Diante de tanta indiferença, as fatalidades se multiplicaram. No livro-reportagem “Holocausto Brasileiro” (2013), a jornalista Daniela Arbex estimou que cerca de 60 mil pessoas podem ter perdido a vida no Hospital Colônia. Além disso, os corpos de algumas vítimas foram comercializados sem autorização para estudos em universidades.

A partir da década de 1970, as atrocidades cometidas no local começaram a se tornar amplamente conhecidas fora de seus muros, gerando comparações com campos de concentração nazistas. Essa história foi retratada no documentário “Holocausto Brasileiro” (HBO, 2016) e na série ficcional “Colônia” (Globoplay, 2021).

Um marco para o movimento antimanicomial

O hospital de Barbacena personificou tudo o que o movimento antimanicomial buscava combater. Com a evolução dos conceitos sobre saúde mental, a instituição passou por um processo gradual de adaptação e desativação, iniciado nos anos 1980. A desinstitucionalização dos pacientes foi acelerada nos últimos anos, com transferências para residenciais terapêuticos e unidades especializadas.

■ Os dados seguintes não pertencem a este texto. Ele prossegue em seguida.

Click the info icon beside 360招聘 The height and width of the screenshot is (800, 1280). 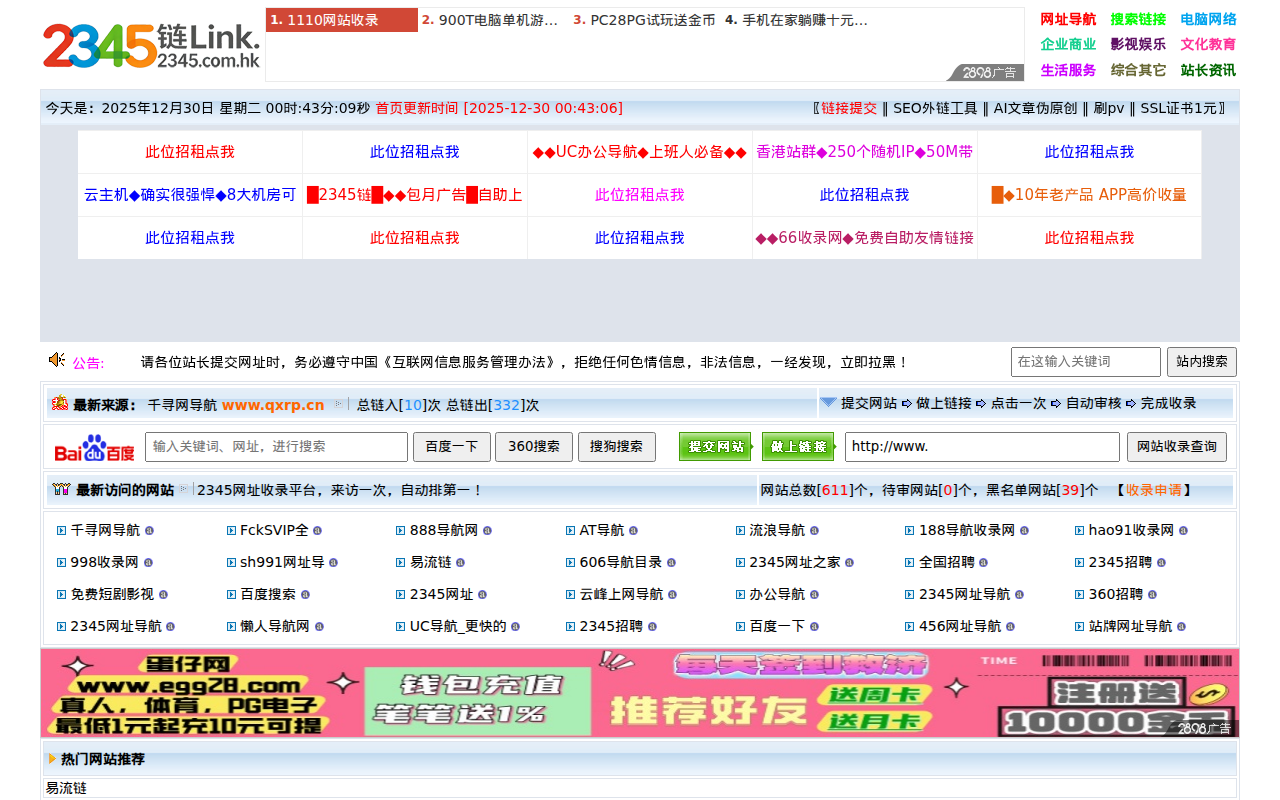[x=1152, y=594]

O último grupo de internos, composto por 14 idosos com idade média de 73 anos (o mais velho tem 91), foi transferido recentemente. Parte dessas pessoas vivia no local desde a adolescência. O encerramento das atividades ocorreu logo após o Dia Nacional da Luta Antimanicomial, comemorado em 18 de maio.

O fechamento do hospital não implica o apagamento de seu passado. No antigo prédio, continuará em funcionamento o Museu da Loucura, criado em 1996 para preservar a história da psiquiatria no Brasil. A entrada é gratuita, e o museu recebe visitantes de terça a domingo, das 9h às 17h, e às segundas-feiras, das 13h às 17h.